Clues from the Mary Rose: Bone chemistry reveals age and handedness of Tudor sailors

By Tarun Sai LomteReviewed by Benedette Cuffari, M.Sc.Nov 3 2024

How the clavicle chemistry of Tudor sailors unearths new insights into aging and the physical demands of life aboard the Mary Rose.

Study: Shining light on the Mary Rose: Identifying chemical differences in human aging and handedness in the clavicles of sailors using Raman spectroscopy. Image Credit: Shutterstock AI / Shutterstock.com

In a recent study published in the journal PLOS One, researchers investigated the clavicle bone chemistry of sailors who died on Mary Rose, the flagship of Tudor king Henry VIII.

What was the Mary Rose warship?

Mary Rose, one of Henry VIII's largest warships, sank during the Battle of Solent in July 1545. In October 1982, the remaining hull of Mary Rose was brought to the surface as part of a four-year excavation that recovered partial remains of at least 179 individuals and thousands of objects.

Layers of soft sediment accumulated over the wreck due to the Solent tides, creating an anaerobic environment that remarkably preserved skeletal material and artifacts. Ninety-eight individuals, all of whom were men between 10 and 40 years of age, were partially reconstructed from over 9,000 bones.

About the study

In the present study, researchers used Raman spectroscopy to investigate the clavicle bone chemistry of individuals who died on the Mary Rose. They obtained clavicle bones belonging to 12 individuals from the Mary Rose Trust.

These individuals were stratified into three age groups: 13-18, 18-30, and 30-40. All bones were found within the hull and represent the crew aboard the ship.
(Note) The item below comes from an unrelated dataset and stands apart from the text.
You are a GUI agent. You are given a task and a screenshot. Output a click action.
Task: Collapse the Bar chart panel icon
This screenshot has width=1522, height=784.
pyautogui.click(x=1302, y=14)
Spectra were obtained using a Raman microscope with a 785 nanometer (nm) laser of 0.2 millimeter (mm) spot size. The spectral range was between 1,704 cm^-1 and 594 cm^-1.

Overall, 336 spectra were acquired along the clavicular anterior surface. Data were baseline-corrected before vector normalization and analyzed using principal component and linear discriminant analyses to examine changes in clavicle bone chemistry with aging.

Output included scores plots, which revealed trends between classes, and loadings that discerned the chemical(s) responsible for any observed trends. Initial ratios of 960 cm^-1:1,450 cm^-1 were calculated to determine collagen preservation. Mineral-to-protein and intra-mineral-to-carbonate ratios were also measured.

Study findings

All measurements were acquired from the clavicular cortical bone; therefore, they were similar in their composition. Due to the high level of consistency observed in the chemical trends, specific chemical contributions to score plots were not always discernible. Collagen quality was estimated at 8.01, thus indicating good protein preservation in samples.

When measurements were analyzed by age, the age groups were segregated and exhibited significant overlap. However, separate averages revealed a change in clavicle chemistry with aging.

Loadings indicated that these changes were primarily due to phosphate. The oldest group exhibited the highest phosphate levels, whereas the youngest and middle groups had less but similar phosphate composition patterns.

Changes in carbonate were also evident, with the oldest group exhibiting the highest intensity, followed by the youngest and middle groups. Changes in proline and amide III were less intense. The intensity of proteins decreased with aging.

The phosphate-to-carbonate (P:C) ratio did not significantly change with aging. However, an increasing pattern in P:C ratios was observed from the youngest to middle groups, whereas a reducing pattern was observed from the middle to oldest groups.

The phosphate-to-amide III (P:A) ratio increased with aging. Overall, minerals increased with age, whereas protein levels decreased.

In the analysis by age and side, the aging pattern mirrored on each side, with the youngest group segregated from the other groups. This pattern was more pronounced in the right clavicles.

The loadings indicated that changes in both clavicles were due to carbonate and phosphate.

The oldest group consistently exhibited the highest phosphate and carbonate levels on both sides, whereas the younger and middle groups had lower but similar intensities. Significant changes with age were observed for amide III on both sides, with the youngest group exhibiting the highest intensity, followed by the middle and oldest groups.

Changes in amide I were evident for the right clavicle, with its intensity decreasing with age. Changes in the P:C ratio with age were similar on both sides, increasing from the youngest to the middle groups and reducing in the oldest group. Comparatively, the P:A ratio increased with age on both sides, which was more pronounced from the middle to the oldest groups.

Conclusions

The study findings highlight that protein was well preserved in the skeletal remains of sailors of the Mary Rose. Bone minerals increased with age, whereas protein levels decreased. Moreover, the increase in minerals was more pronounced than the reduction in protein.

The right clavicle exhibited more profound changes with aging, which could be due to increased bone turnover from external biomechanical stress. Handedness may have also influenced bone chemistry patterns; however, future studies are needed to confirm the causes of these patterns.